Text section:

----------------------------------------

# a good toothbrush for toy poodles?



## fracturedcircle (Aug 19, 2010)

do people like any particular toothbrush suitable for toys? we've been using dental pads, but want to make a transition to brushing with toothpaste and all.

I've been looking online but the toothbrushes look dauntingly big for some reason.

thanks.


----------



## schnauzerpoodle (Apr 21, 2010)

Have you checked out toothbrush for kittens?


----------



## Oodlejpoodle's mom (Sep 11, 2009)

I have three toys (5 lbs, 7lbs and 9lbs), I buy them children's toothbrushes (with snoopy on them) and they work great. I also buy Vanilla mint toothpaste (petcare rx) which they don't seem to mind as much as the beef/poultry flavors.


----------



## CT Girl (Nov 17, 2010)

----------------------------------------

Given data:
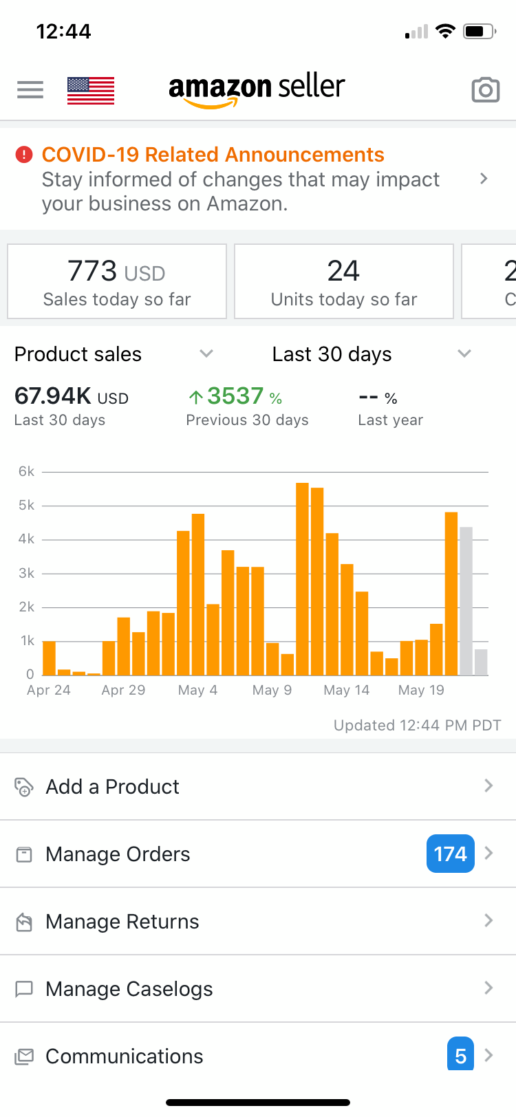Tap the Add a Product tag icon

point(24,786)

----------------------------------------

What is asked:
• a. List every username that heads a post in the toothbrush thread.
• b. Reproduce the toothbrush thread starting with "I've been looking" and going on through "toothbrush for kittens?", substituting "puppies" for "kittens".

Task solutions:
• a.
fracturedcircle
schnauzerpoodle
Oodlejpoodle's mom
CT Girl

• b.
I've been looking online but the toothbrushes look dauntingly big for some reason.

thanks.


----------



## schnauzerpoodle (Apr 21, 2010)

Have you checked out toothbrush for puppies?